Ein Paradebeispiel dafür, wie aus dem Scheitern Innovation wächst, ist Taara. Ursprünglich sollte die Technologie zur Laserkommunikation lediglich Google-Ballons verbinden. Heute steht sie im Zentrum eines neuen Start-ups, das Internet per Laser liefert – kabellos, flexibel, günstig. Mit Datenraten von bis zu 20 Gigabit pro Sekunde.

Erste Anwendungen gibt es bereits: In Nairobi wird ein Franchise-Modell für Breitbandanschlüsse getestet. In den USA versorgt T-Mobile US mit der Technologie temporäre Mobilfunkmasten. Langfristig will Gründer Mahesh Krishnaswamy mit "Li-Fi" das klassische WLAN ablösen – und später sogar Chips direkt miteinander kommunizieren lassen, ganz ohne Kabel.

Leadership im Grenzbereich

Die Innovationskultur von X basiert auf kontrolliertem Risiko. Zu Beginn erhalten Gründerteams gerade einmal 50.000 Dollar, um ihre Idee in ersten Experimenten zu validieren. Nur wer messbare Meilensteine erreicht, erhält weiteres Kapital. "Wenn die Hypothese nicht standhält, war das immerhin günstig", sagt Teller.

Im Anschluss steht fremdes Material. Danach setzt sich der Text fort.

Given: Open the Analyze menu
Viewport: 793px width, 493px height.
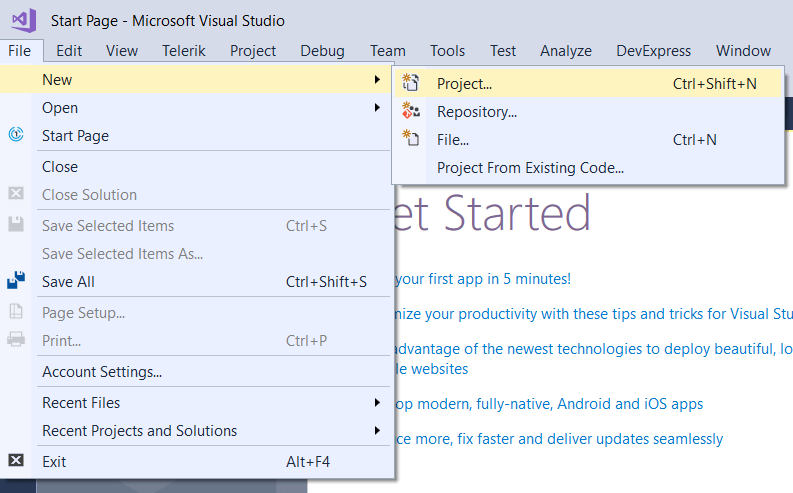Looking at the screenshot, I should pos(566,50).
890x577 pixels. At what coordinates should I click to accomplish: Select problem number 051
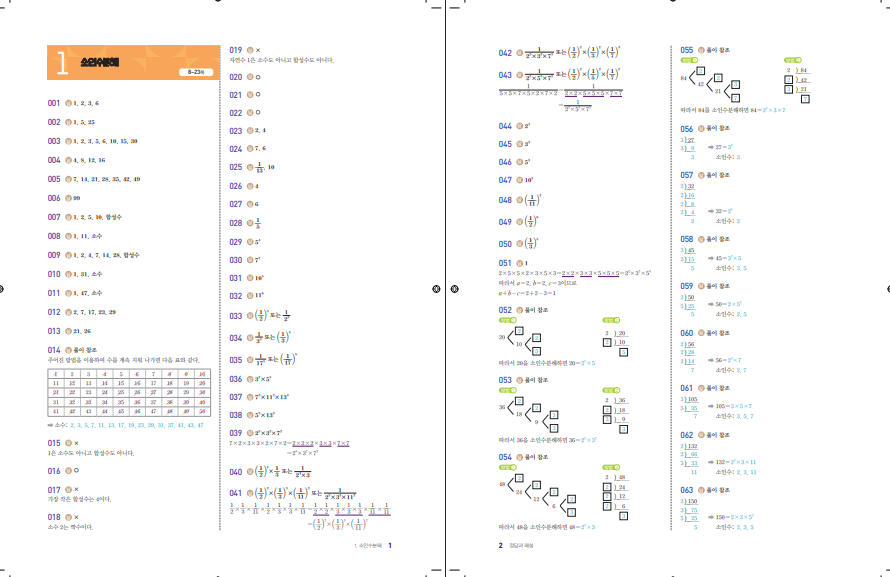[505, 262]
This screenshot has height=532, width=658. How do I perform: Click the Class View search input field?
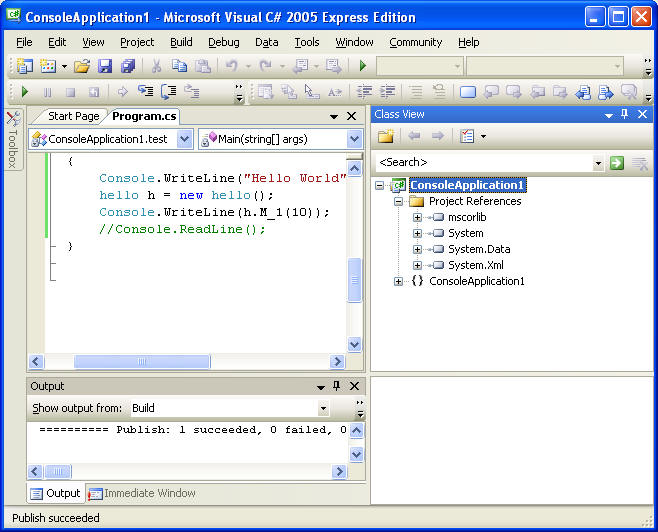(482, 162)
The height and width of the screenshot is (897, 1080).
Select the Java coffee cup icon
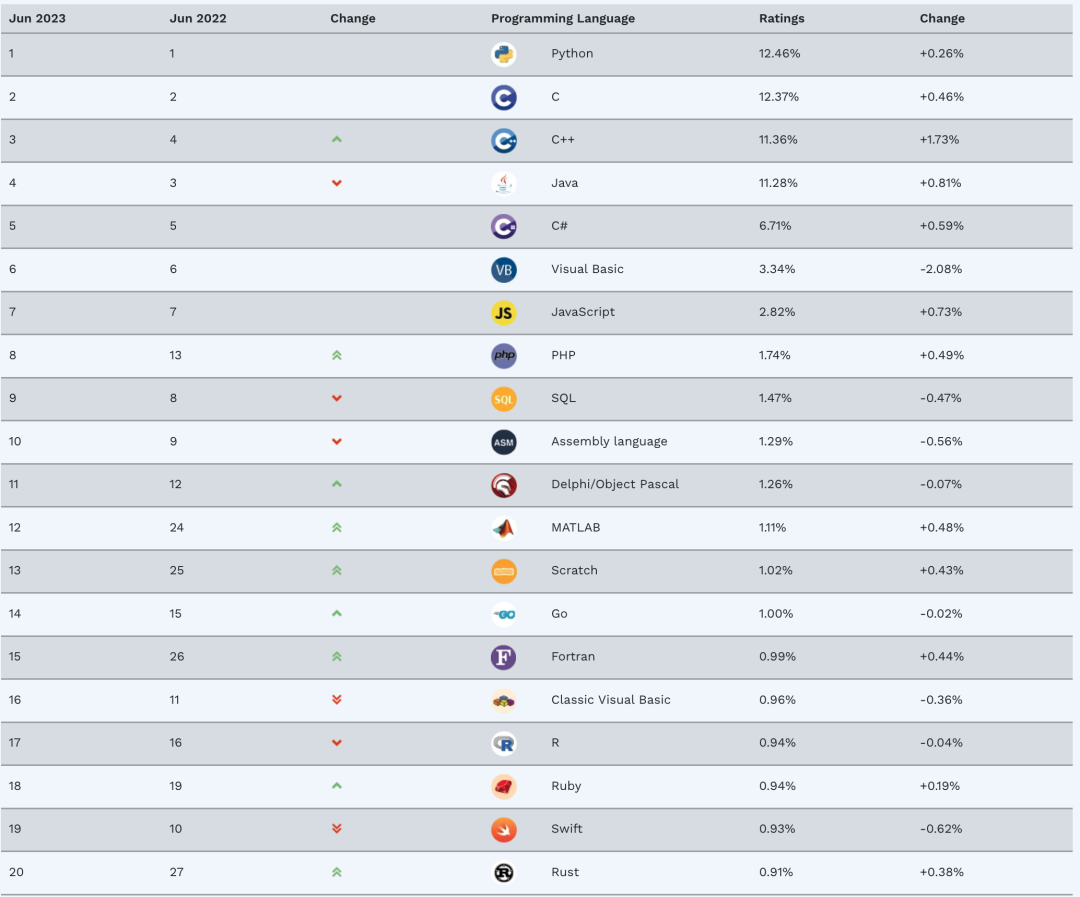pyautogui.click(x=503, y=183)
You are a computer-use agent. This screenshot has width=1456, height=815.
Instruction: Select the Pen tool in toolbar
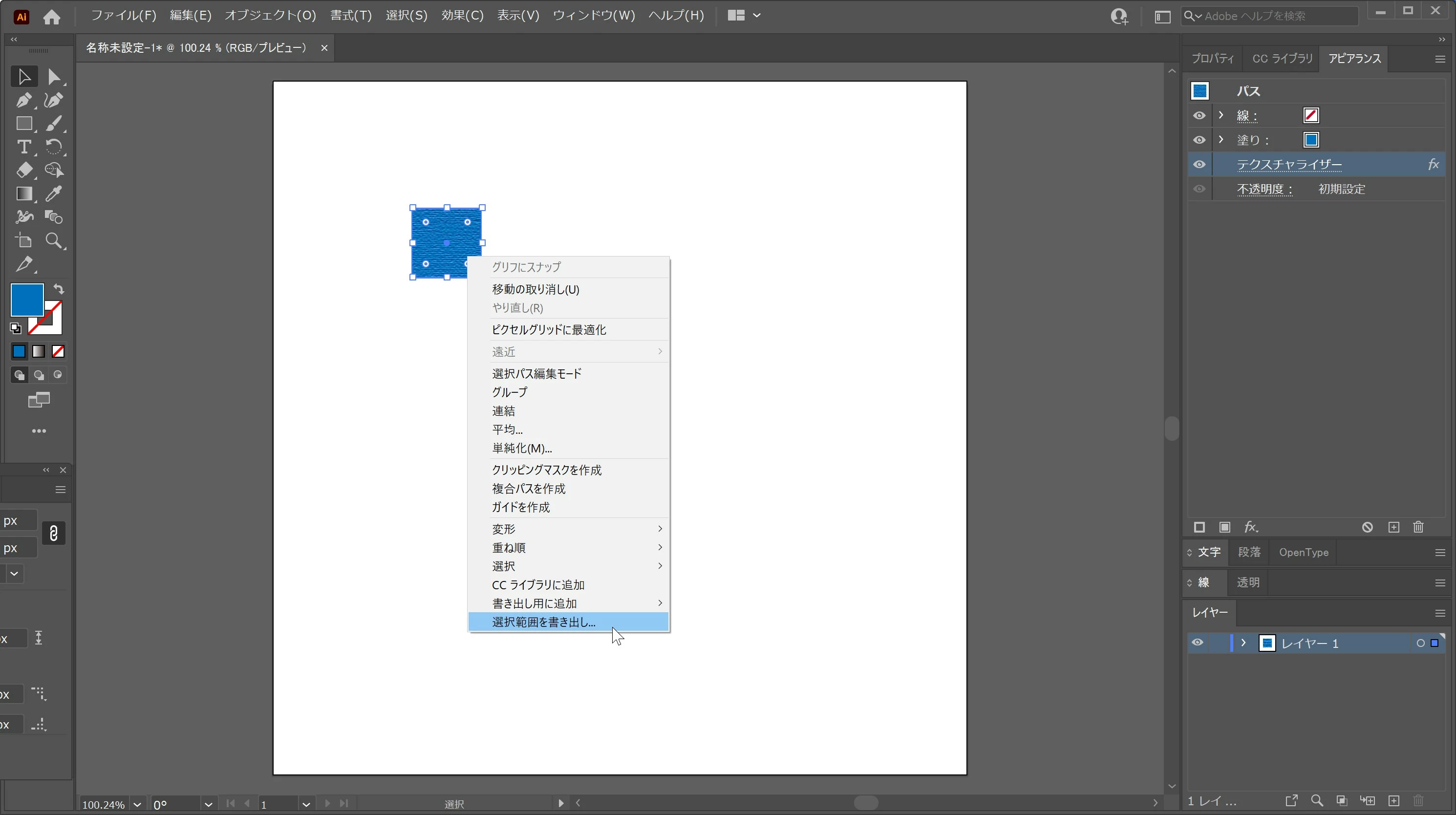[23, 101]
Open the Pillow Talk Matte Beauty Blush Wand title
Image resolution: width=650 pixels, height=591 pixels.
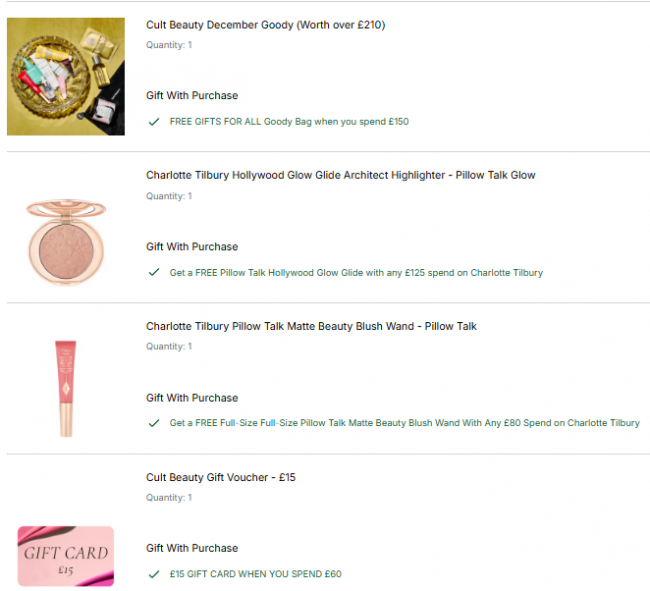point(311,327)
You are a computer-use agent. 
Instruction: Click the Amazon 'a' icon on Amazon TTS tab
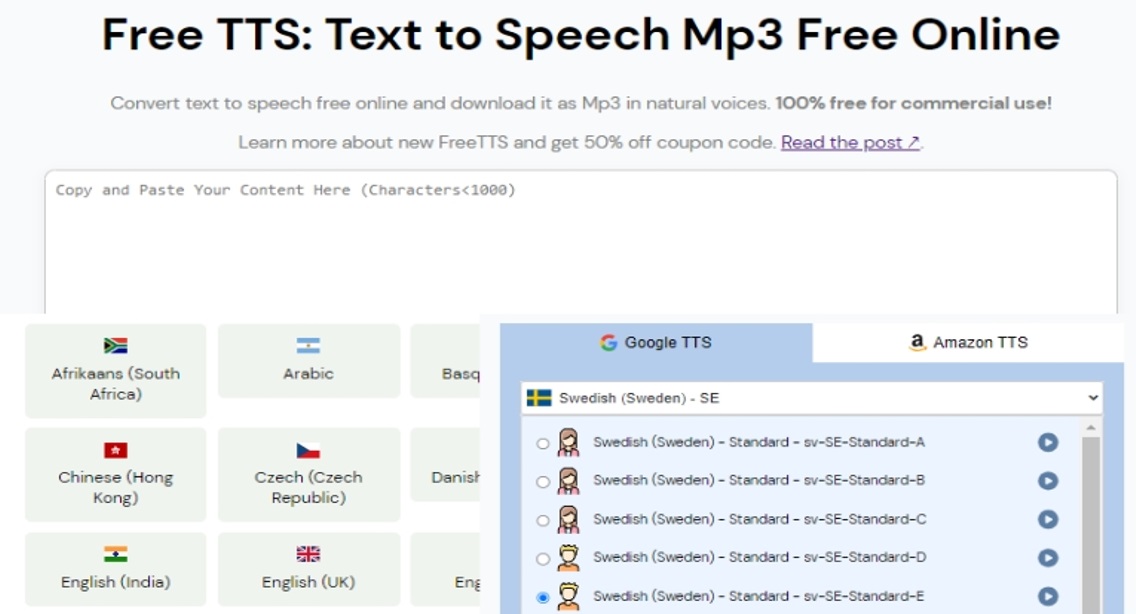pyautogui.click(x=916, y=342)
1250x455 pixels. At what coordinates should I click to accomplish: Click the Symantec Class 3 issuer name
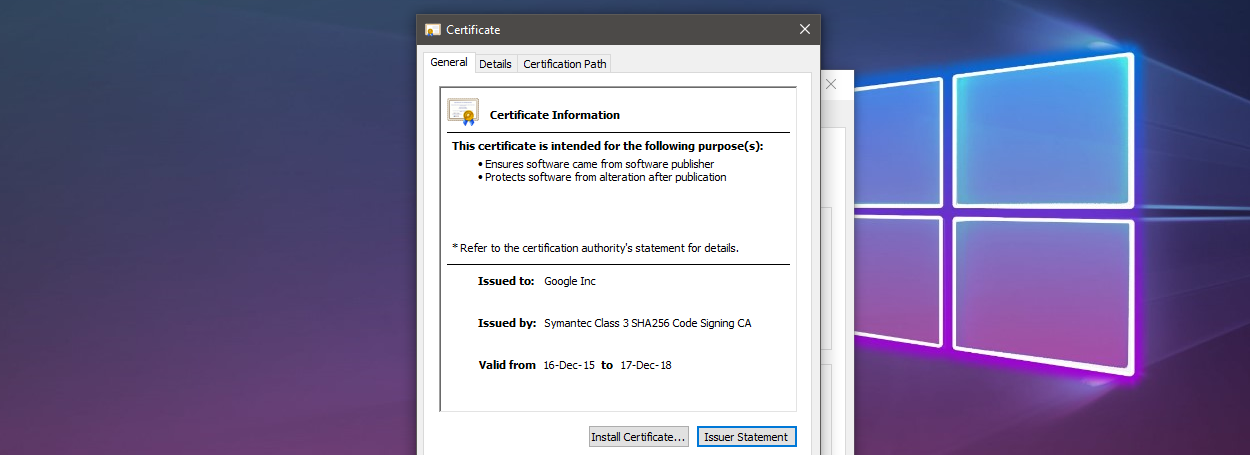[648, 323]
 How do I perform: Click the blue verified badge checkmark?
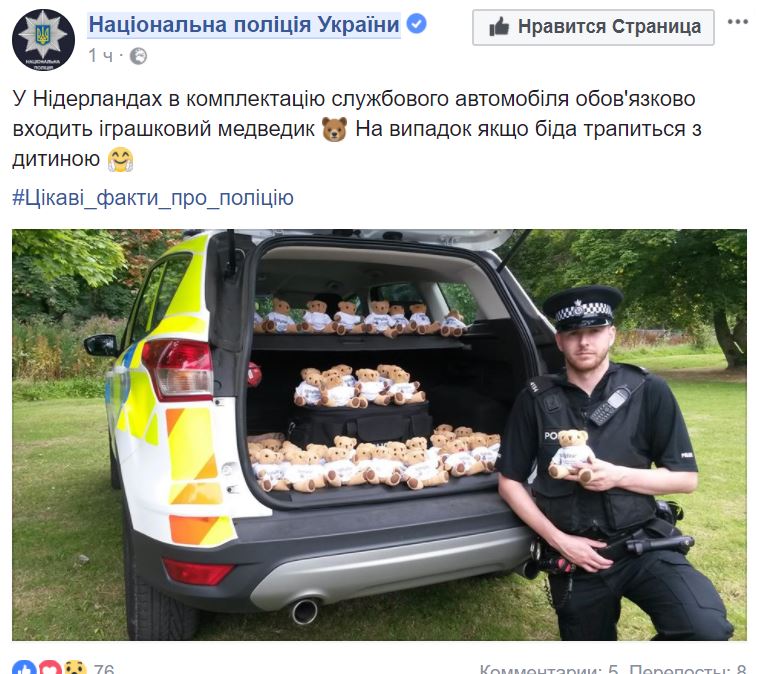pos(417,24)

Diese Philosophie hat er von seinem Vorgänger Sebastian Thrun übernommen – dem deutschen KI-Pionier, den Google-Mitgründer Larry Page 2005 beim Wettrennen für selbstfahrende Autos rekrutierte. Thrun gilt als Vater von Waymo und baute X zur festen Institution im Konzern auf.

X ist jedenfalls kein schneller Gewinnbringer – und soll es auch nicht sein. Der Innovationshorizont liegt bei zehn Jahren und mehr. Dennoch zeigt sich, dass sich Geduld und Mut zum radikalen Denken rechnen können: Waymo, Wing und möglicherweise bald Taara sind mehr als PR-Stunts. Sie sind das Ergebnis einer Kultur, die Scheitern einkalkuliert – und deshalb langfristig erfolgreich sein könnte.

Teller bringt es so auf den Punkt: "Unternehmen müssen lernen, Chaos und Komplexität zu tolerieren. Langfristig ist es das allemal wert."